In modern times many large projects, sooner or later, have to face the problem of how to store, manage and access huge volumes of semi-structured and loosely connected data, namely project metadata -- information, required for monitoring and management of the project itself and its internal processes.
The structure of the metadata evolves all the time to meet the needs of the monitoring tasks and user requirements. And as the structure and volume of the metadata grow, it becomes impractical to store everything in a single central storage -- with time such a storage becomes less flexible in structure, and query processing slows down.
To provide structure flexibility and to keep metadata access time short enough for comfort interaction with monitoring systems, next step is to replace the single central storage with a number of task-specific storages -- one for active metadata, another for the archive, yet another to store aggregated information (as a cache storage), etc. In a broad sense the combination of these storages can be described as a single hybrid (or heterogeneous) metadata storage and access infrastructure.
The main goal of this infrastructure is to provide information about the project and its internal processes in a human readable and searchable way. Among the possible components of this infrastructure can be text documents, wiki pages, databases, search interfaces to storage systems, etc. To keep all these components synchronized even in case of any -- software, hardware or network -- failure, there is a need of some supervising tool (or a set of tools), which is aware of the infrastructure and takes care of data consistency within it.

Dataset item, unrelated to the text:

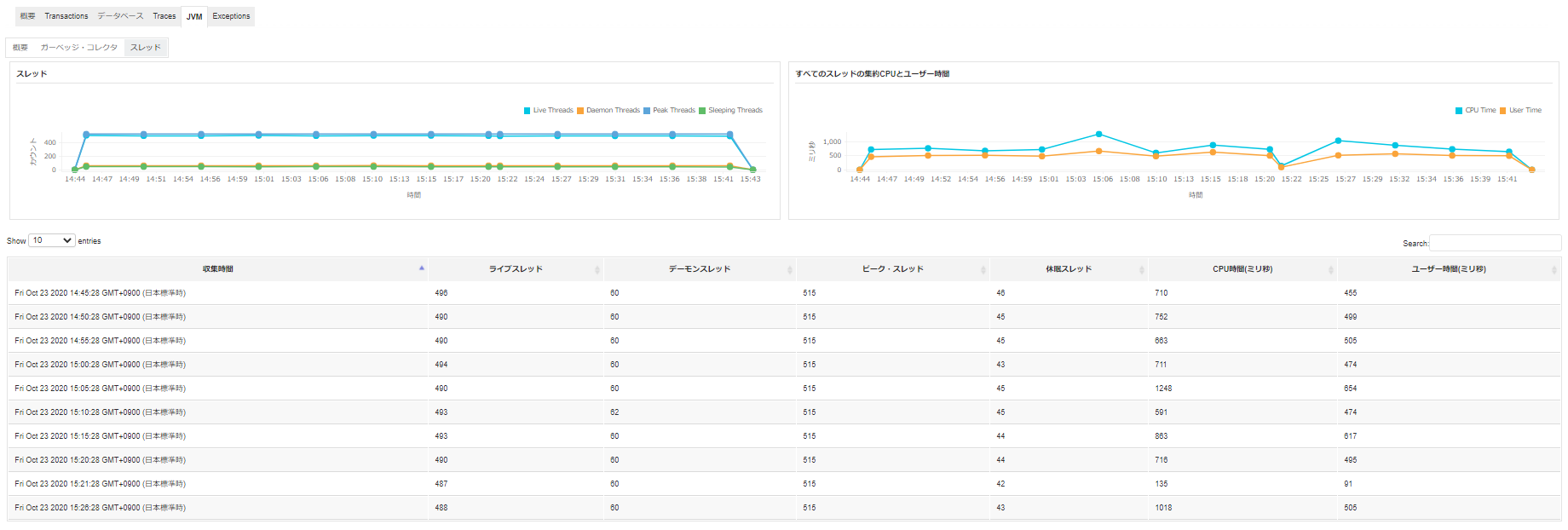Click the ピーク・スレッド column sort icon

The usual way is to create such a supervising tool individually for each case, meaning that each part of the infrastructure takes care of itself, synchronizing data only with the direct neighbors, namely the information sources for this part. And for each case one must solve same issues of reliability, throughput, scalability and fault tolerance.
To avoid solving same issues individually for every new system operating with metadata, we started to design a unified way to develop and implement such a supervising tool. It would allow developers in every particular case implement only the case-specific modules, and rest the responsibility for common issues upon the common and ready-to-use tools.
The first premise for this work appeared in 2014-2015, when we were working on the Metadata Hybrid Storage R&D project for PanDA, the workflow management system of ATLAS experiment on LHC, in NRC “Kurchatov Institute”.
In this report we will explain the motivation of the problem, describe the principal architecture designed to address it and tell about the prototype system, developed and implemented for ATLAS Data Knowledge Base, the joint R&D project of NRC KI and Tomsk Polytechnic Institute, started in 2016. Also we will discuss our technology choice for the prototype, provide the performance and scalability test results and present our plans for the future.